Королёв развернул чертёж. РПГ-41 — следующая версия, над которой он работал последний месяц. Легче на полкило, прицел механический вместо голой мушки, дальность увеличена до семидесяти метров. Двадцать метров — разница между жизнью и смертью для гранатомётчика.
— Чертежи готовы. Прототип через две недели. Испытания ещё неделя. В производство через месяц.
— Долго.
— Быстрее не получится. Новая технология, оснастку делать надо.
Ванников кивнул.
— Делайте. Сталин сказал — РПГ важнее многого.
Королёв знал это и без Сталина. Противотанковые ружья были, но их мало. Сорокапятки были, но тяжёлые, на позицию не вкатишь, с позиции не убежишь. А РПГ — это солдат, труба и граната.

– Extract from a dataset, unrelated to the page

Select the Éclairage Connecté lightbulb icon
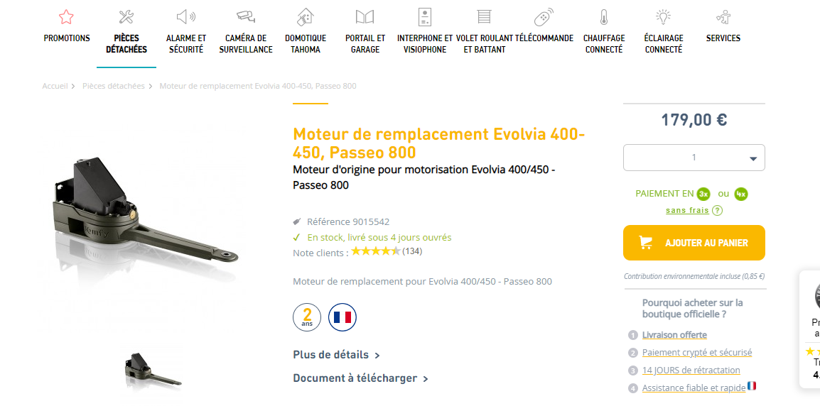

Три килограмма, которые пехотинец несёт сам, и которые превращают его из жертвы в охотника. Увидел танк подошёл, прицелился, выстрелил. Попал — танк горит. Просто. Красиво, если можно так сказать о вещи, которая убивает.
Опасно для стрелка — да. Половина гранатомётчиков не переживают первого боя. Это он знал тоже, и это знание сидело в нём, как заноза, которую нельзя вытащить.
— Борис Львович, а потери гранатомётчиков?
Ванников помрачнел. Лицо его, и без того серое, стало ещё серее — как бетон, как пепел.
— Высокие. Немцы учатся быстро. Видят выстрел — сразу бьют по точке из всего, что есть. Пулемёты, пушки. Половина гранатомётчиков не переживают первого боя.
— Как снизить?
— Обучение. Стрелять и сразу менять позицию. Не торчать на месте. — Ванников покачал головой. — Но в бою это сложно. Руки трясутся, голова не соображает. Люди стреляют и стоят, как вкопанные.
Королёв кивнул. Война. Он делает оружие здесь, в тылу, на чистом столе, с чертежами и карандашами. Используют его там, на фронте, в грязи, в крови, под огнём. Между его чертежом и тем солдатом, который поднимает трубу на плечо, — тысяча километров и пропасть, через которую не перешагнуть. Он может сделать оружие легче, точнее, дальнобойнее. Он не может сделать солдата храбрее.